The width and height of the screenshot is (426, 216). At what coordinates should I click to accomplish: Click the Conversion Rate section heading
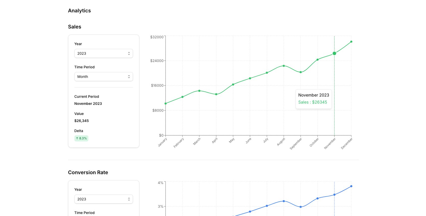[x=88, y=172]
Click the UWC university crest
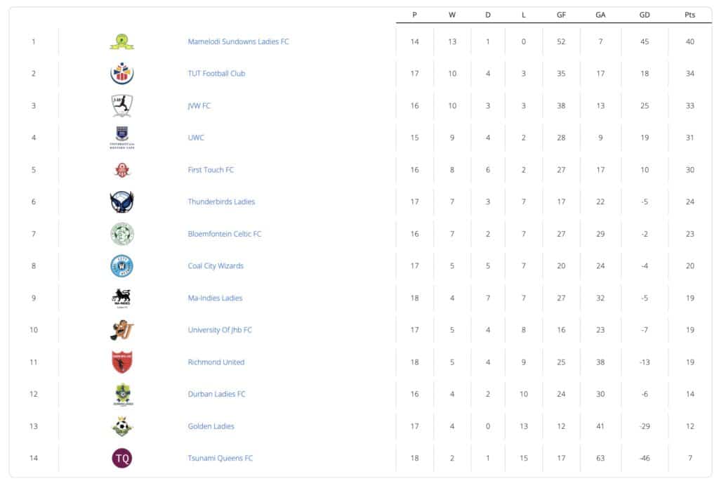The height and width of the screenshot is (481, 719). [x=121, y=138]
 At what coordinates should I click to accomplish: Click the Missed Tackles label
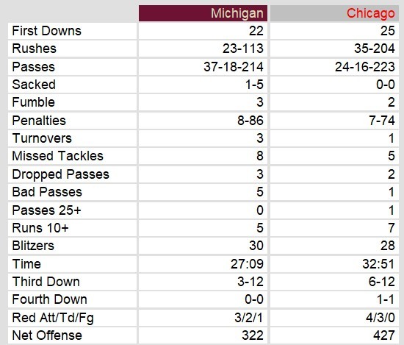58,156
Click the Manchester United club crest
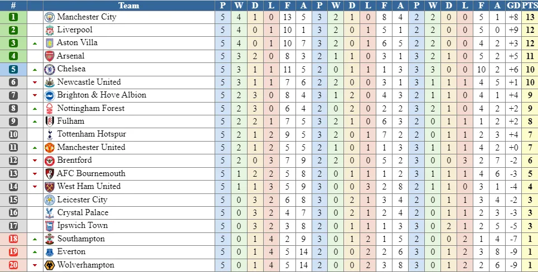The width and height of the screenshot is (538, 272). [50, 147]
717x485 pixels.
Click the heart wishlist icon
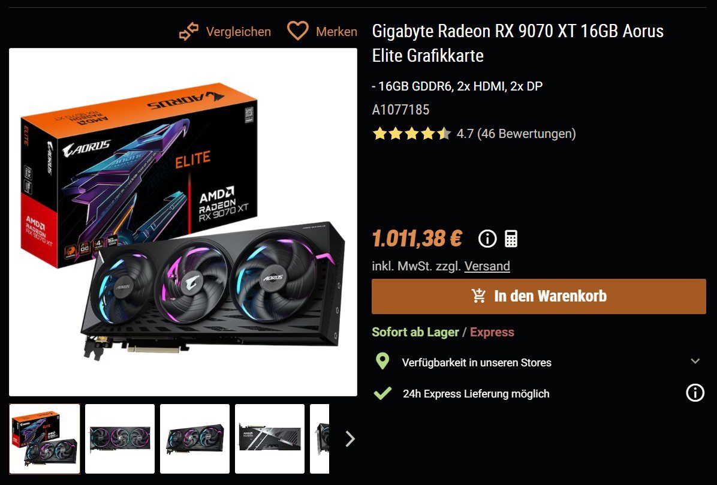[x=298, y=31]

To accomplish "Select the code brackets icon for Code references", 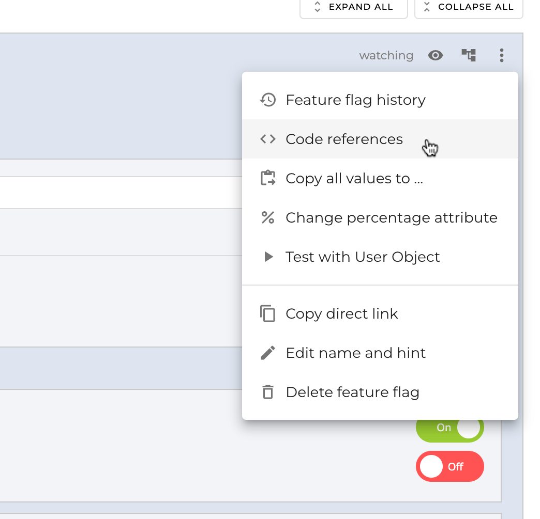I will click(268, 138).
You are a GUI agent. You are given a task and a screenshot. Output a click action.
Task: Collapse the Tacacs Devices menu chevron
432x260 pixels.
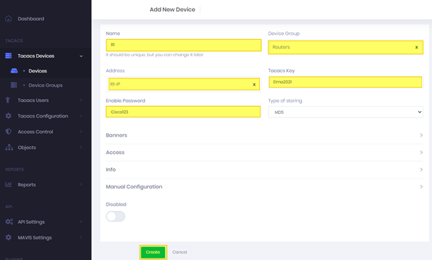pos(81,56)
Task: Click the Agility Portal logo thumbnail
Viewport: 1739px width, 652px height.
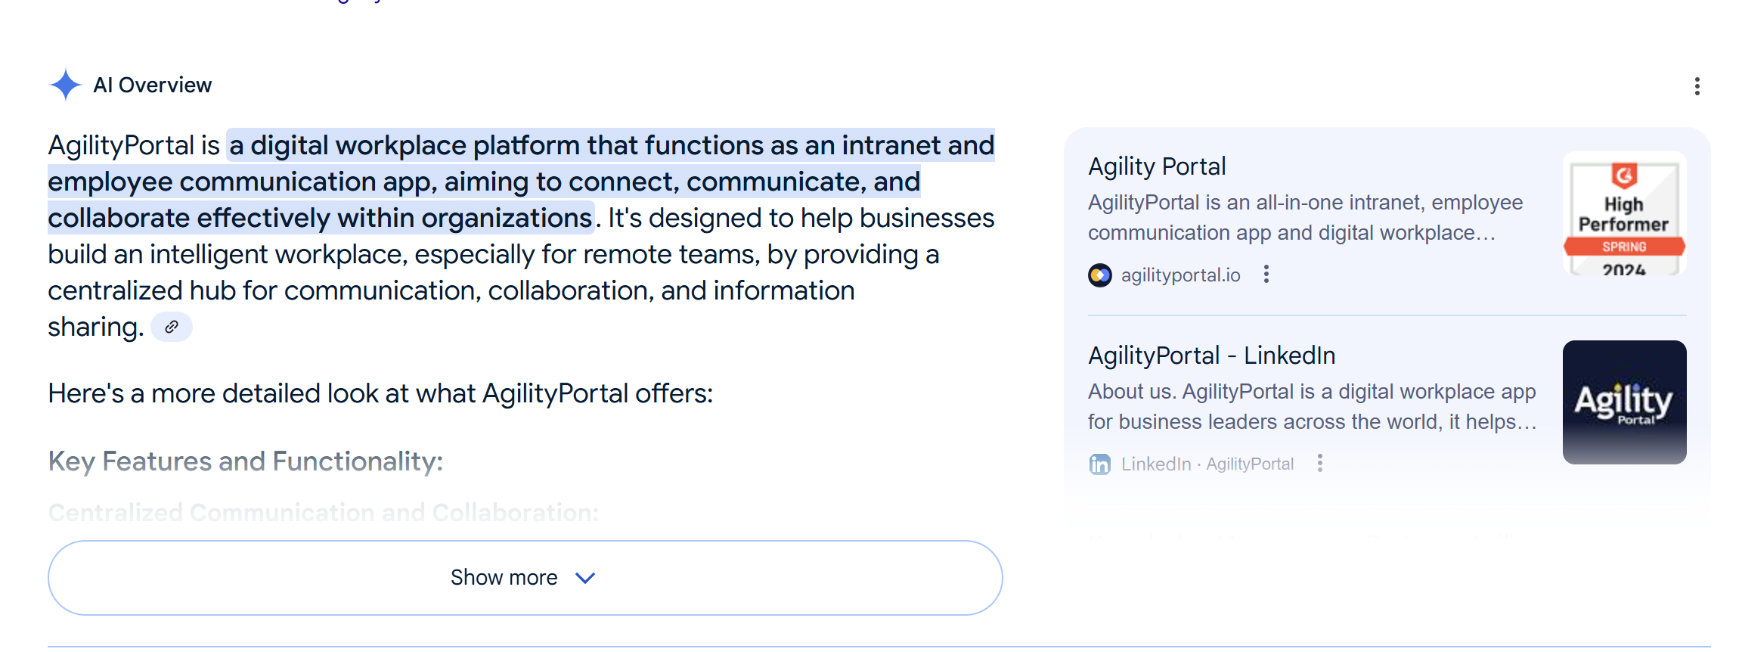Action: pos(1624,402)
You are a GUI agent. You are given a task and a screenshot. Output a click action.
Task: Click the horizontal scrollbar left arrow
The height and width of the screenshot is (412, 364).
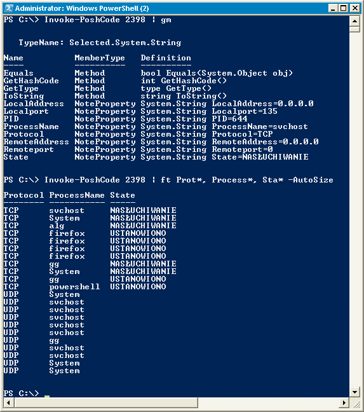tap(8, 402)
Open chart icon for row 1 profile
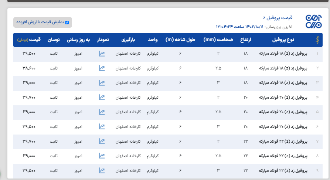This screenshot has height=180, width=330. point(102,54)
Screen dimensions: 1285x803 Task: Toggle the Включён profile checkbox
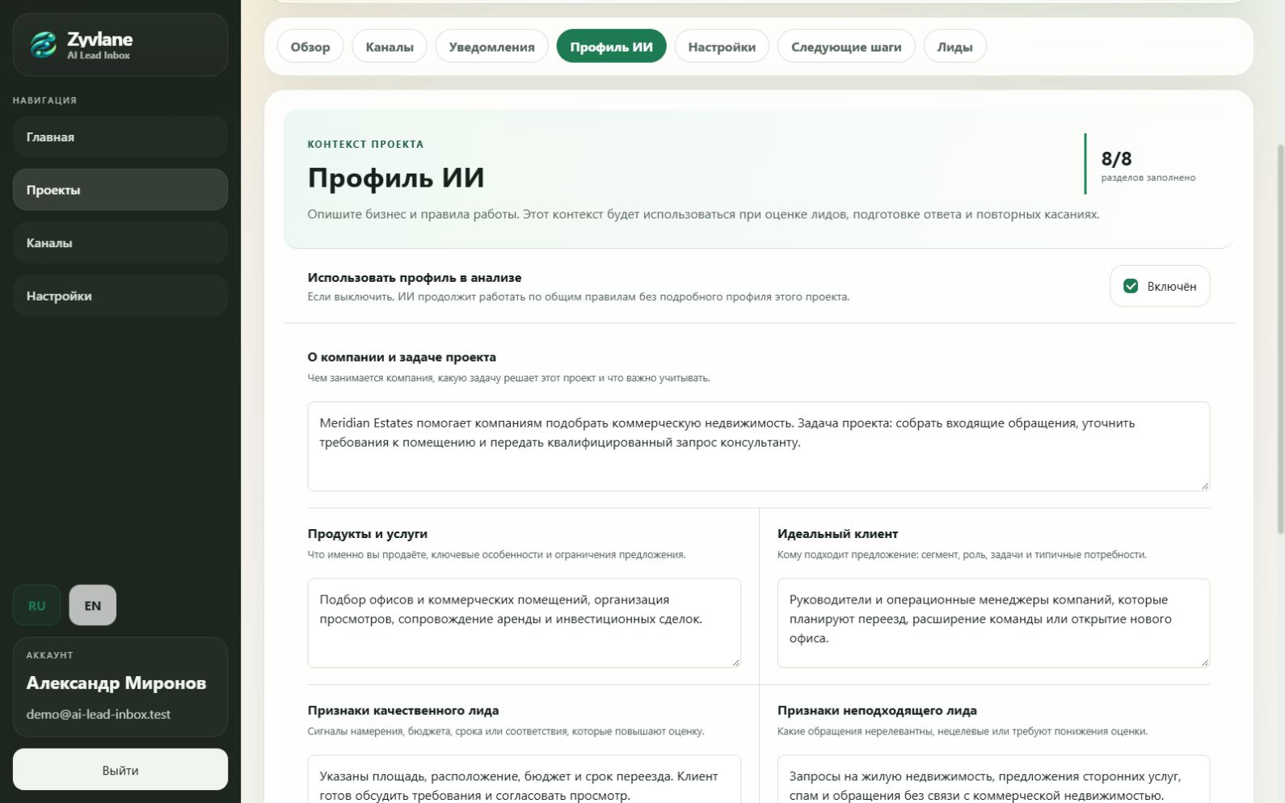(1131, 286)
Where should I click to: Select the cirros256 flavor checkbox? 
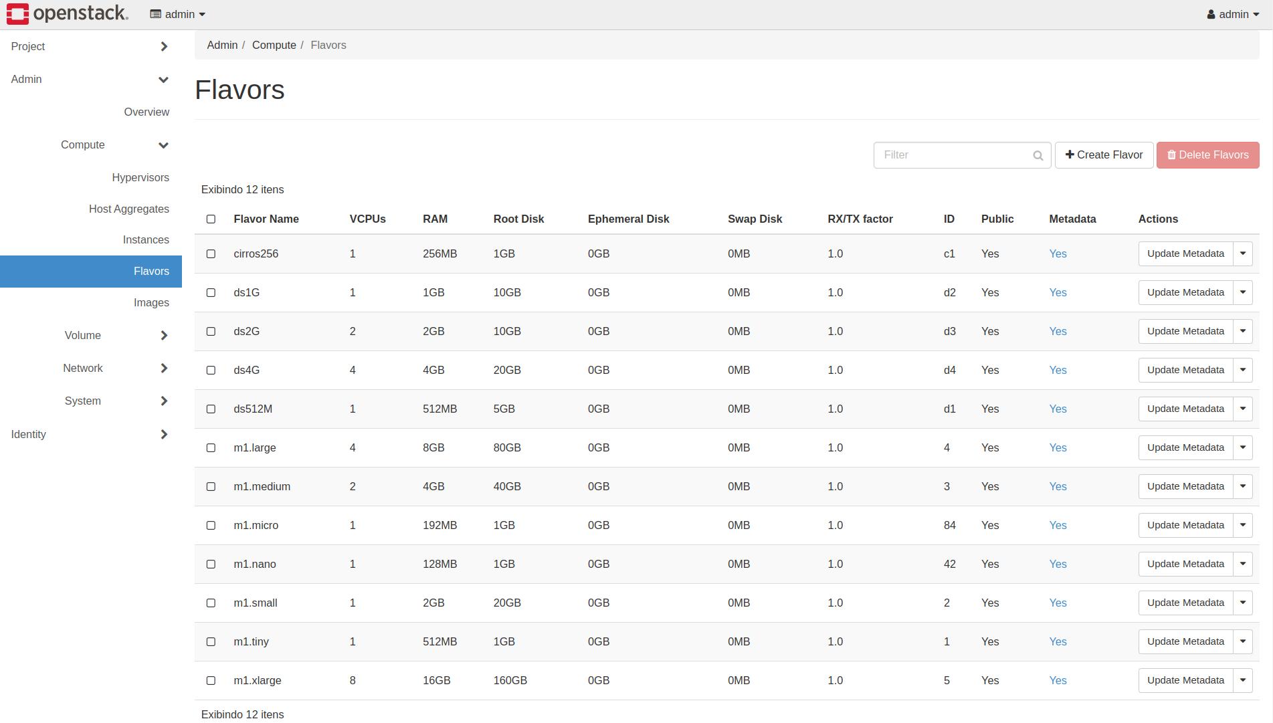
■ ■ ■ ■
→ Task instructions: Begin with the line containing "432x260 pixels.", stop at the last line of the records above, and copy every line in between exactly, both ends included, with no pictures.

→ Completed exercise:
432x260 pixels.
pos(81,56)
Task: Click the Agility Portal logo thumbnail
Viewport: 1739px width, 652px height.
Action: pos(1624,402)
You are a GUI agent. You are given a task and a screenshot. Output a click action.
Task: Click the horizontal scrollbar left arrow
The height and width of the screenshot is (412, 364).
tap(8, 402)
Open chart icon for row 1 profile
This screenshot has height=180, width=330. point(102,54)
Screen dimensions: 1285x803 Task: Toggle the Включён profile checkbox
(1131, 286)
Where should I click to: Select the cirros256 flavor checkbox? 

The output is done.